Swaying Public Opinion
As a provider of energy for the metropolitan Chicago area, ComEd found its footing with the city suffering in the early 2000s. Enter Marquez, who was assigned to improve the company’s relationship with the city. “I had actually left ComEd for a few years to work for the municipal electric and gas utility in San Antonio, so when I returned to the company in 2003, I brought this new experience with me,” he says. Marquez also brought his engineering and operations background to the table, rather than a more traditional public/community-relations slant. “I feel my background gave me credibility with the city and helped me build a collaborative relationship,” he says. “Though it took time to rebuild the relationship, we showed ComEd was committed to providing a greater level of service and delivering it.”
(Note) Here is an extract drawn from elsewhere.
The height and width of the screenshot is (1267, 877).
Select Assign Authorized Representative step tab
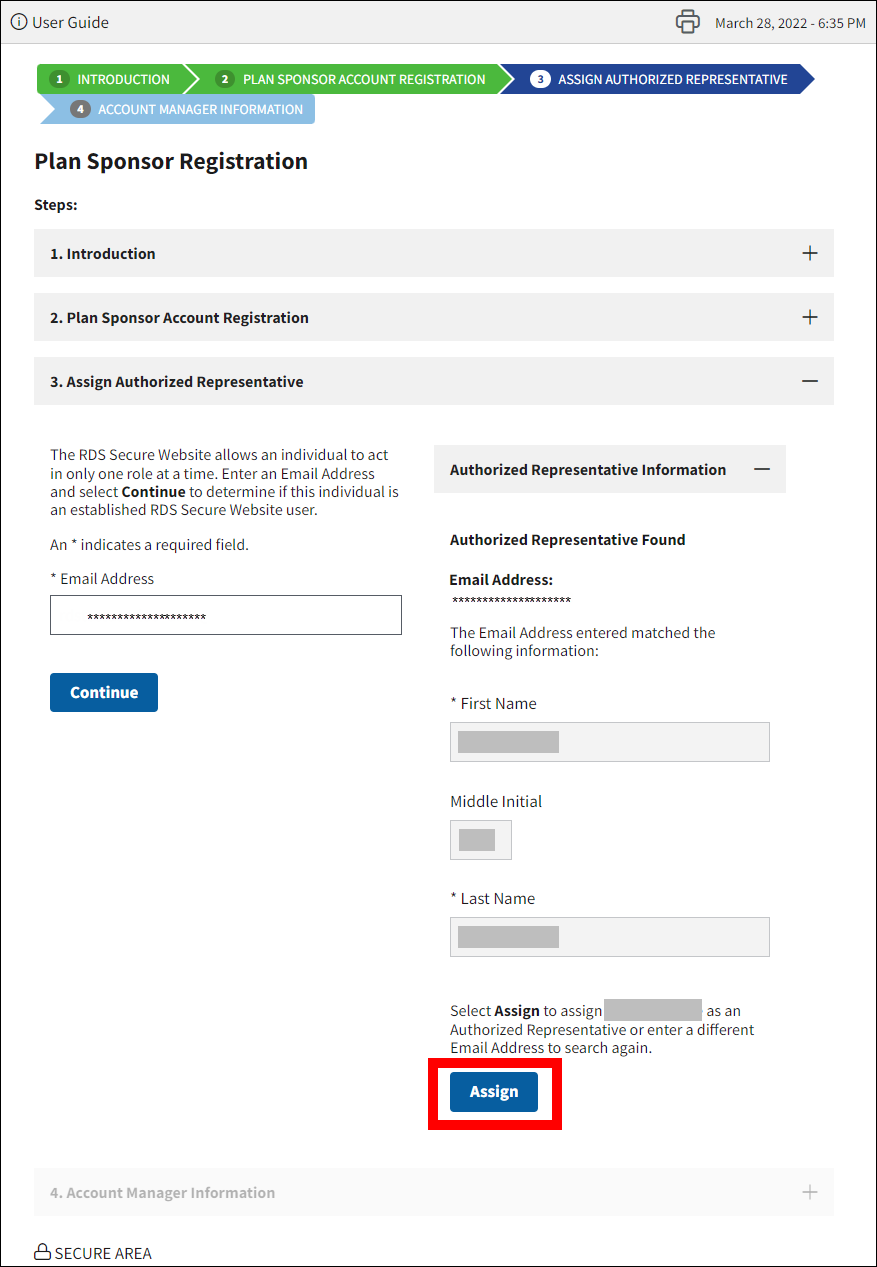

In 2009, Marquez was assigned to ComEd’s customer-service division. In the process of evaluating the division’s operations, he discovered the company’s approach to customer contact had not kept up with the times. “The only way customers could contact us was via phone,” he says. “So, we started looking at how customers wanted to interact with us, and how they interacted with our competitors.” As a result, ComEd revamped its website to provide more self-service channels for customers including online bill pay and service requests.
Marquez then turned his attention to social media, launching a Facebook page and Twitter presence where customers can interact with ComEd’s social-media team. The company also launched mobile apps in May 2012, and developed a two-way texting protocol which provides immediate response and updates as requested by the customer. “Now our customers can choose the communication channel of their preference at the time of their preference,” Marquez says. “As a result, we’ve seen growth in the number of transactions in self-service and in customer satisfaction.”